Infections, reactivation of infections such as cytomegalovirus (CMV) and sepsis have been reported after ATG administration. There is increased risk of infection especially when ATG is given in combination with immunosuppressive agents.

Management

Close monitoring of patient and appropriate anti-infective prophylaxis are recommended. Appropriate anti-infective therapy should be given if infection occurs.

Haematological effects:

Thrombocytopenia and leukopenia are common and transient adverse effects. Anaemia is commonly observed after administration of ATG-Fresenius S and fulminant haemolysis has been reported rarely with ATGAM administration for which transfusion of erythrocytes may be required.
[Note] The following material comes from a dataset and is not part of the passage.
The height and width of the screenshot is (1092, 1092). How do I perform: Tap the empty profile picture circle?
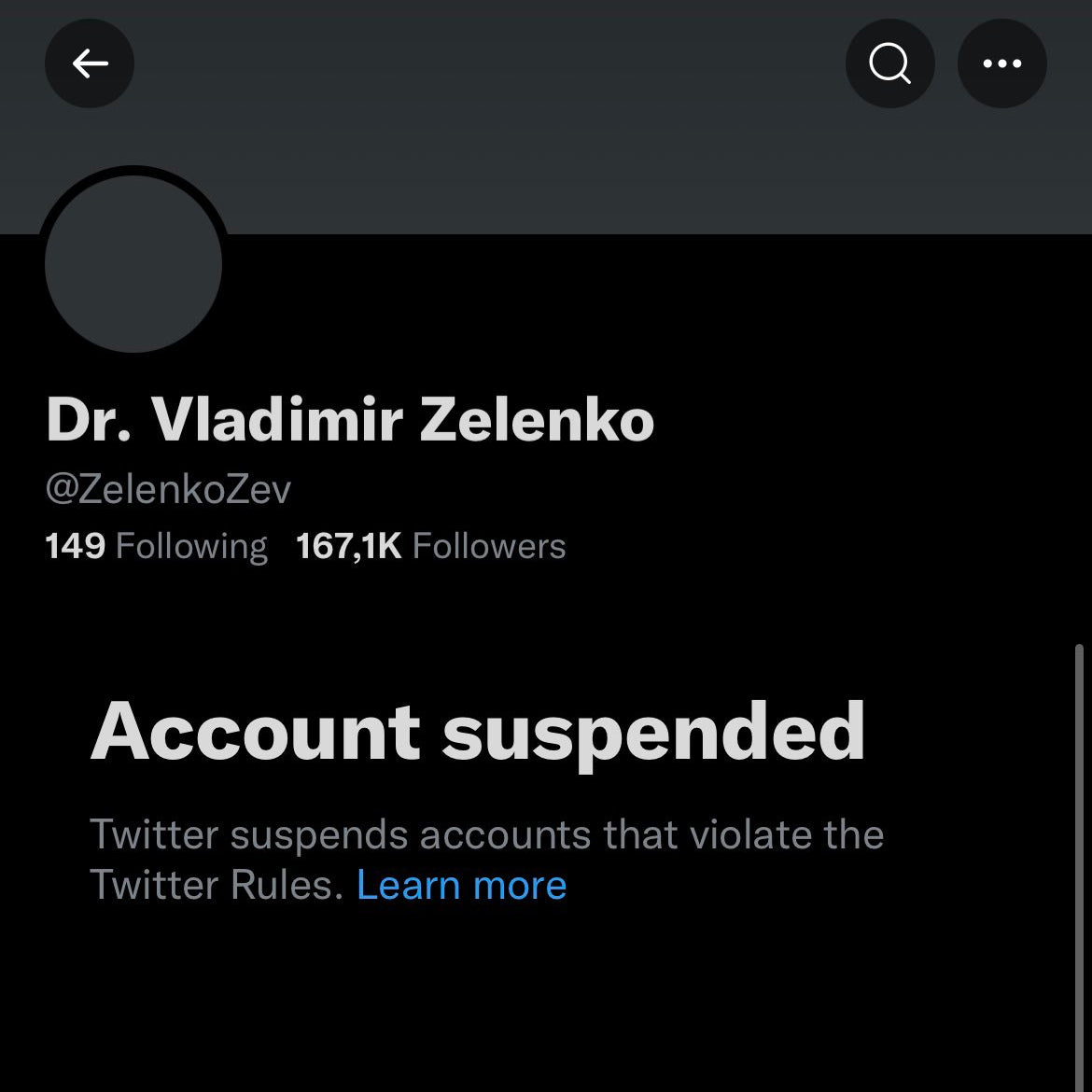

Platelet and white cell counts generally return to normal without interrupting therapy and with transfusions.

Management

Monitor blood counts prior to and throughout ATG therapy. Dose reductions may be required for concomitant immunosuppressive and/or ATG therapy.

Malignancy:

Malignancies including, but not limited to post-transplant lymphoproliferative disease (PTLD) and other lymphomas as well as solid tumours have been rarely reported with Thymoglobuline^® and ATG-Fresenius S^®. These adverse events were always associated with a combination of multiple immunosuppressive agents.

Management

Close monitoring of patient throughout and after the completion of treatment is recommended.

Vaccinations 

Live vaccinations should not be administered to patients being treated with ATGAM® for the duration of their therapy and for 6 months after treatment with ATGAM®. Patients should be advised that other vaccinations might be less efficacious. 

Live vaccines are contraindicated in immunocompetent persons and cancer patients receiving immunosuppressive therapy and/or those who have poorly controlled malignant disease. 

Management

Refer to the recommended schedule of vaccination for immunocompromised persons, as outlined in the Australian Immunisation Handbook 10th edition (updated 2017).